Still, that’s not the correct way to formulate a comparison, experts say. “That’s not good math,” said Marc Goldwein, the senior vice president and senior policy director at the Committee for a Responsible Federal Budget. “That’s taking a 2018 number and multiplying it by 10, whereas the $34 trillion is a 10-year number that assumes a lot of growth.”

What you would need to do is add up the Congressional Budget Office’s projected budget outlays from 2020 to 2029, and compare the sum to the Medicare for All spending figure.

So we spoke to Linda Blumberg, an institute fellow at Urban’s Health Policy Center, who arrived at the $34 trillion estimate. She ran the CBO’s numbers: The next 10 years of on-budget outlay, the government office projects, add up to $44.8 trillion.

To be clear, $34 trillion (34 followed by 12 zeros) is no small sum.
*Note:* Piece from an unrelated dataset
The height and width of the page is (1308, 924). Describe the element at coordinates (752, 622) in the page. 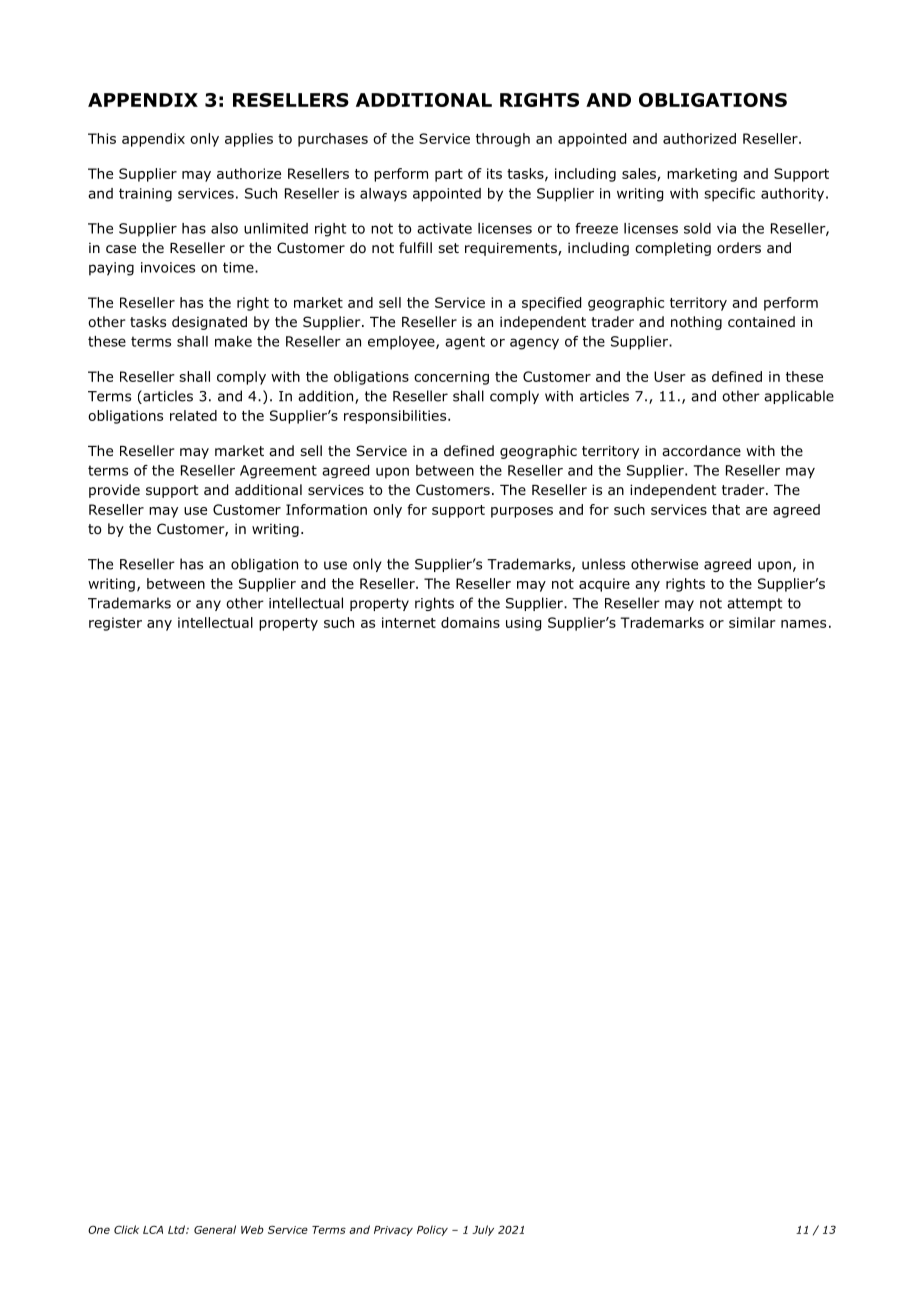

I see `similar` at that location.
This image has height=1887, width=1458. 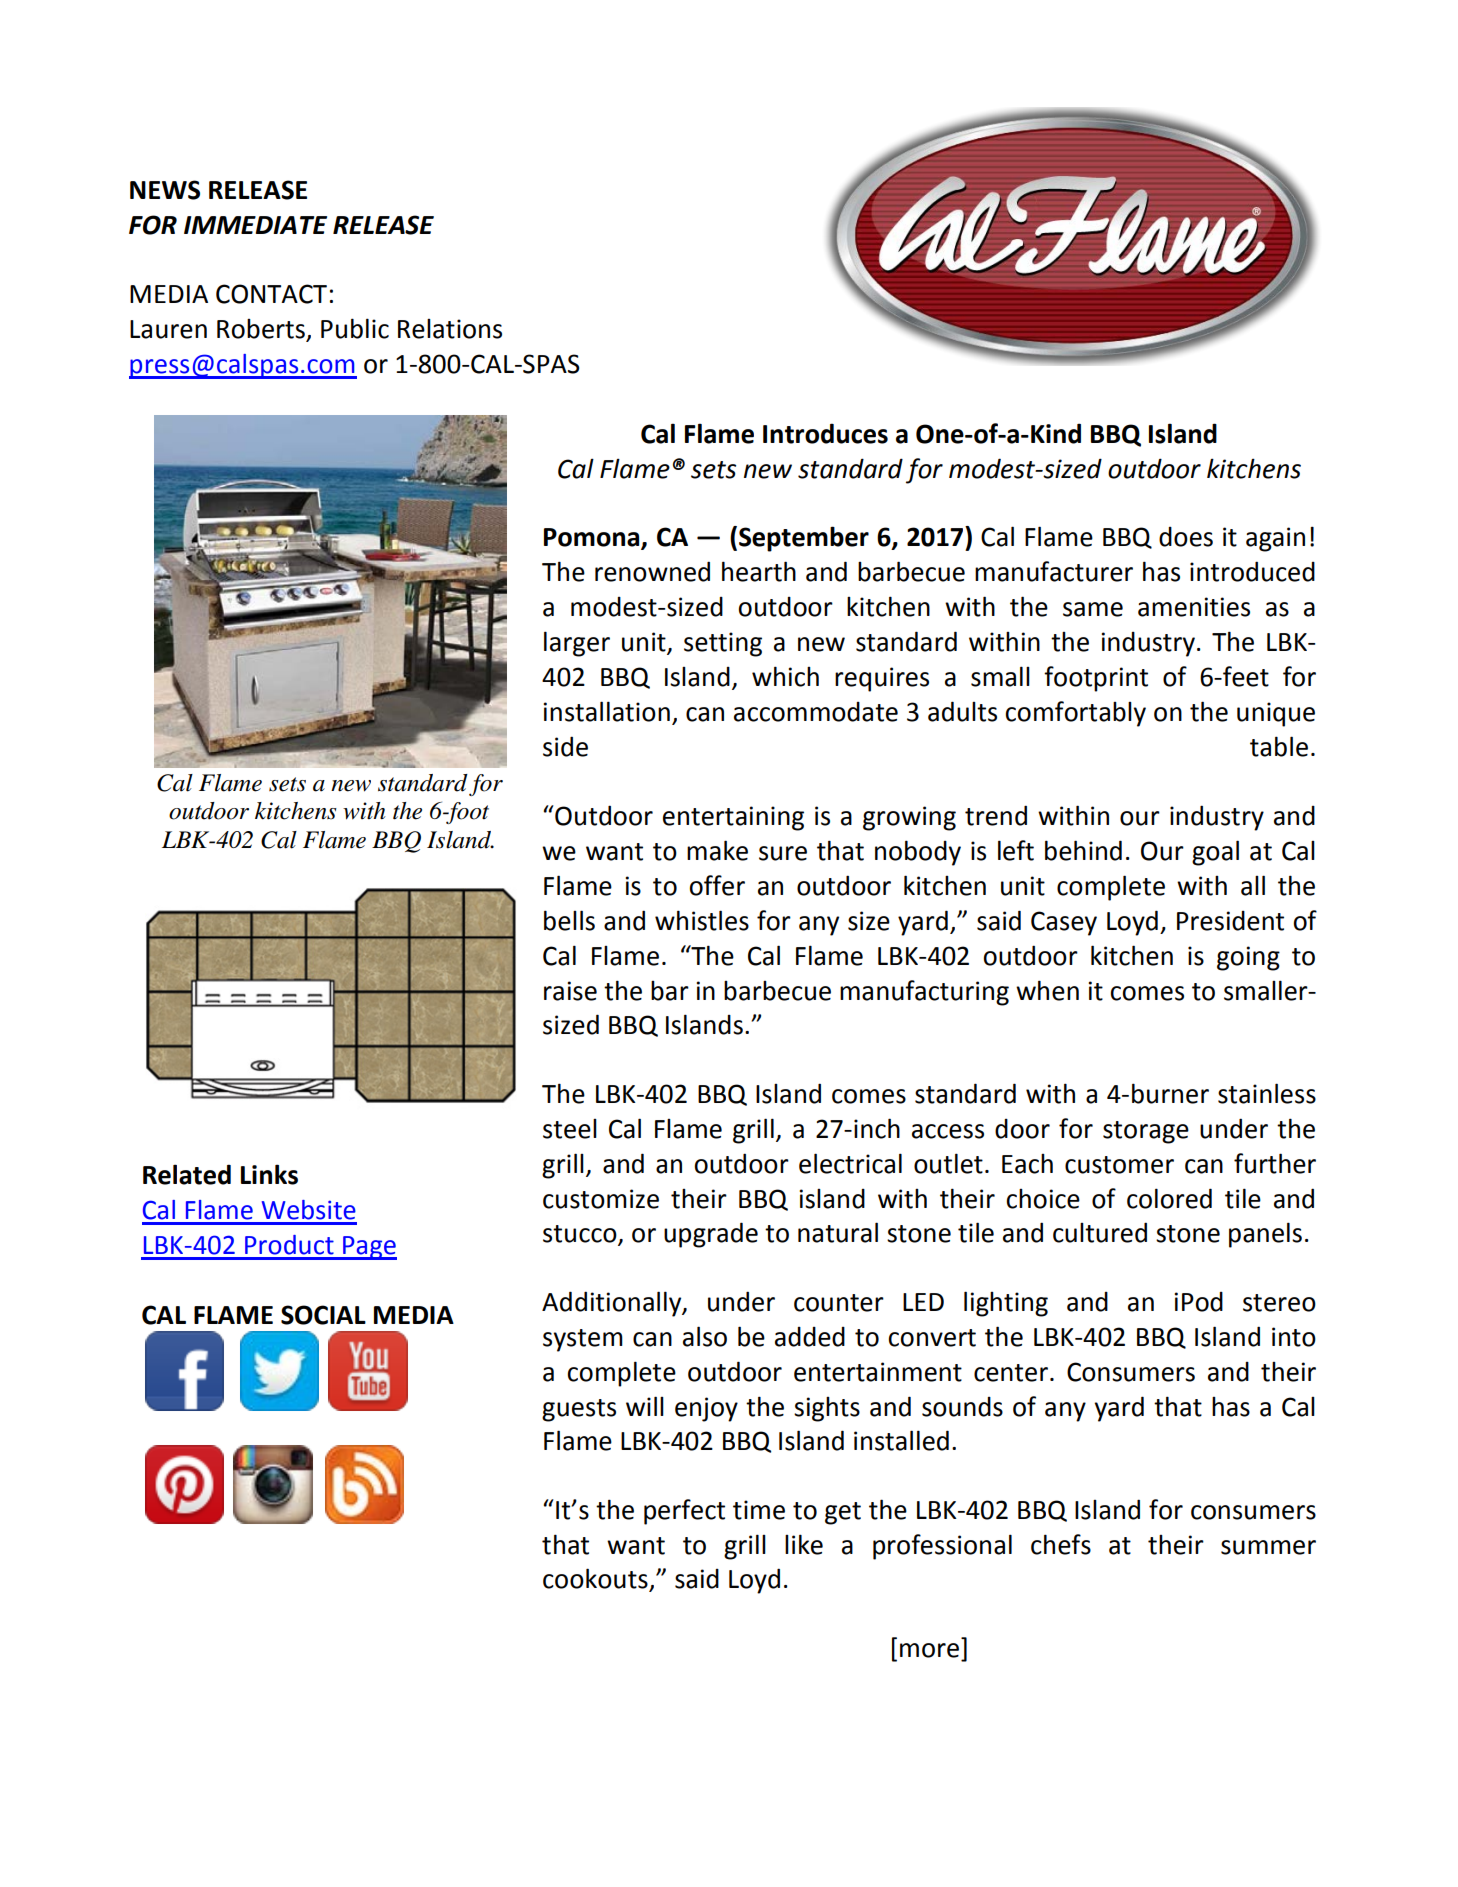 What do you see at coordinates (271, 294) in the image?
I see `CONTACT` at bounding box center [271, 294].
It accounts for about 75% of that nearly $45 trillion budget estimate and would represent a bigger single increase to the federal budget than we’ve ever experienced, Blumberg said.

That raises one point on which Biden may have some ground. Goldwein argued that you would indeed need significant tax increases to finance the Sanders proposal.
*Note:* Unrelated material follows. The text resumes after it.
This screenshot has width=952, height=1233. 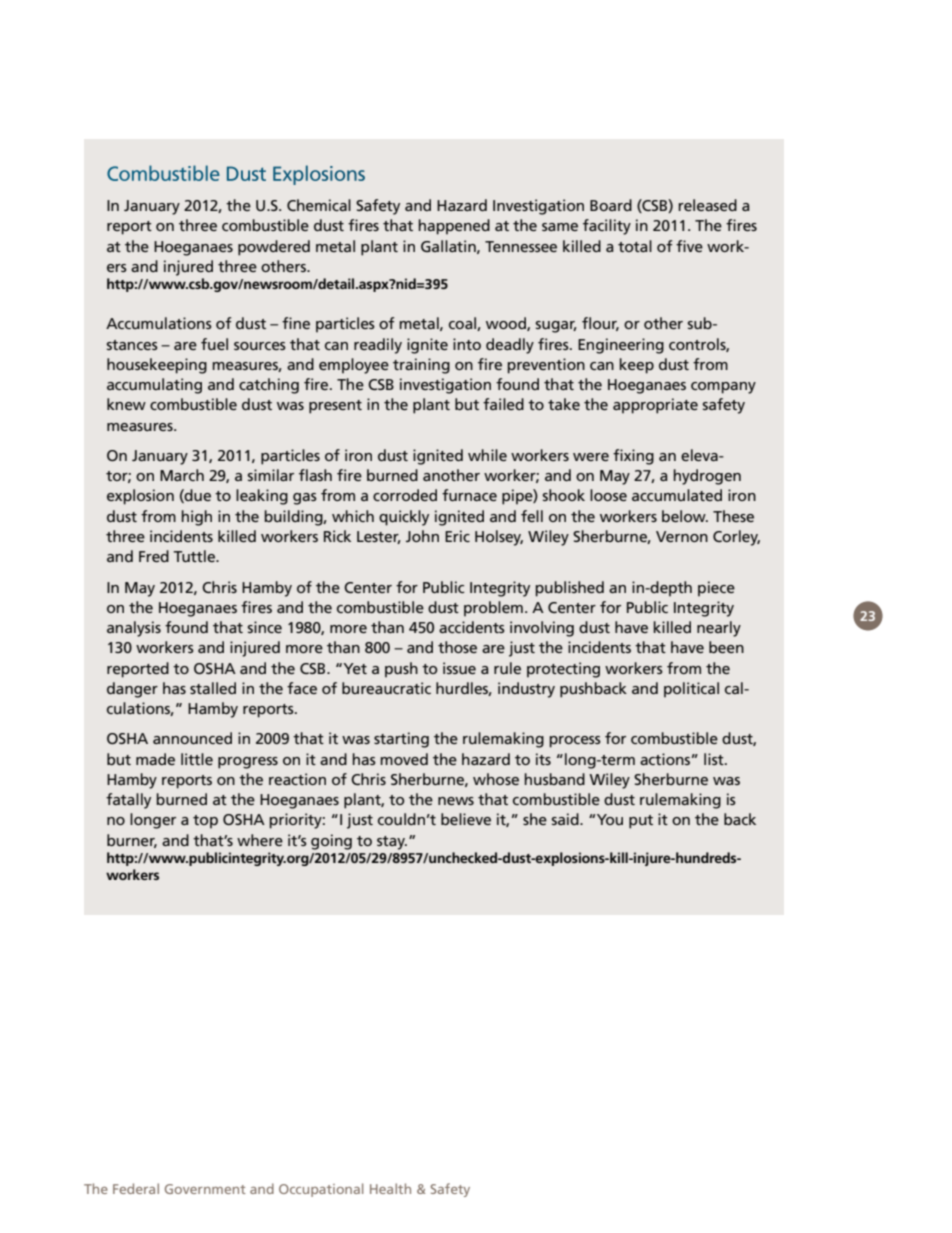 What do you see at coordinates (197, 759) in the screenshot?
I see `little` at bounding box center [197, 759].
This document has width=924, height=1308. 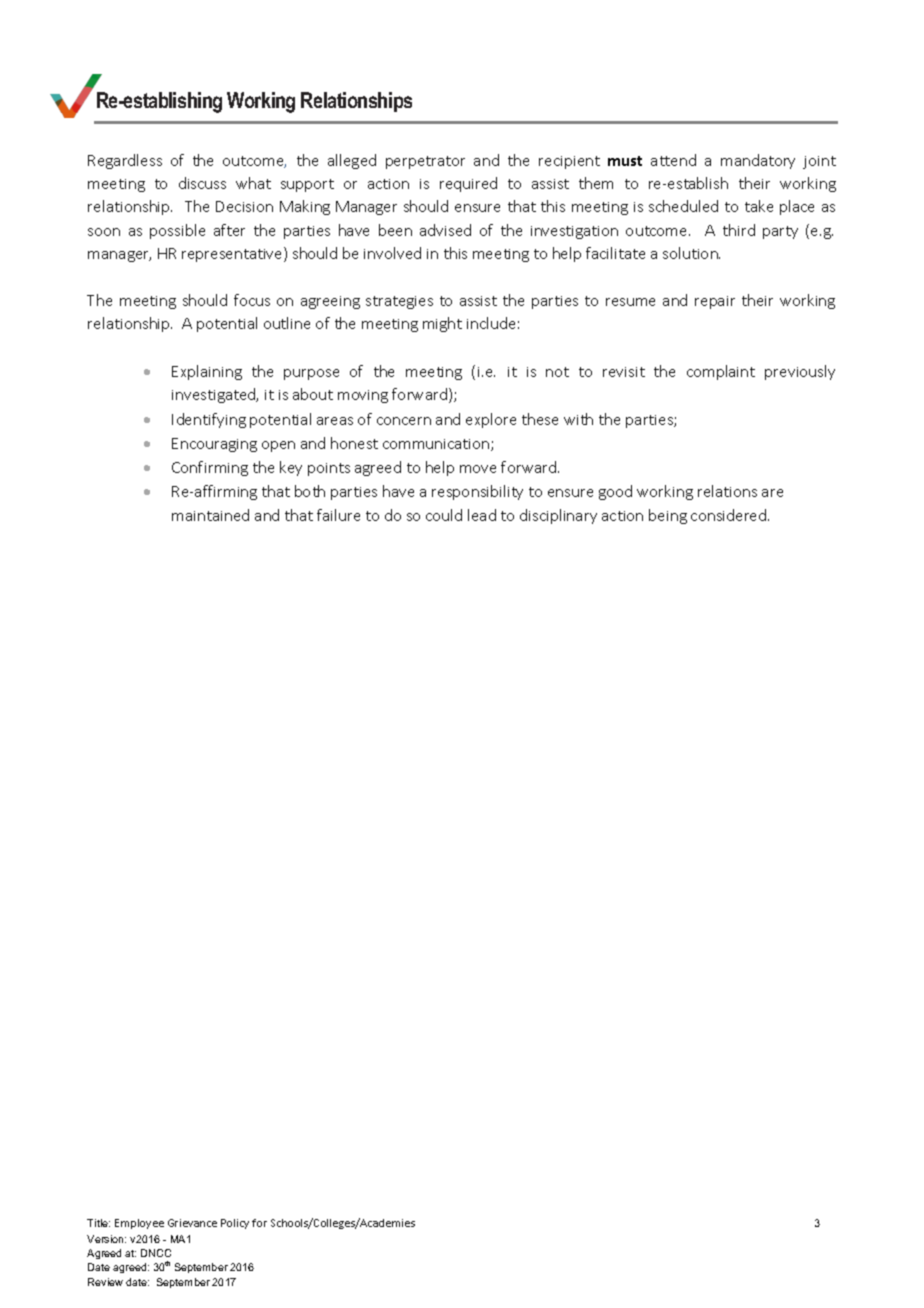 I want to click on considered, so click(x=730, y=515).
But its price tag still would be less than the projected budget.

“If he said [Medicare for All] was as big as the current federal budget, that would be incorrect,” Blumberg said.

Goldwein looked at the numbers another way: Including interest, he found, the federal budget would consume about $55 trillion between now and 2030. Again, that’s more than what Medicare for All would cost during the same period.

Big picture: No matter how you slice Biden’s math, his numbers are off.

“If what he said was Medicare for All will cost as much as the entire rest of the budget, that would be fair,” Goldwein said. But that’s not the same thing.

Our Ruling

Biden argued that Medicare for All “would cost more than the entire federal budget that we spend now.”

This relies on faulty math. Medicare for All would certainly represent a substantial increase to the federal budget. But it would neither match nor dwarf current federal spending overall. We rate this claim False.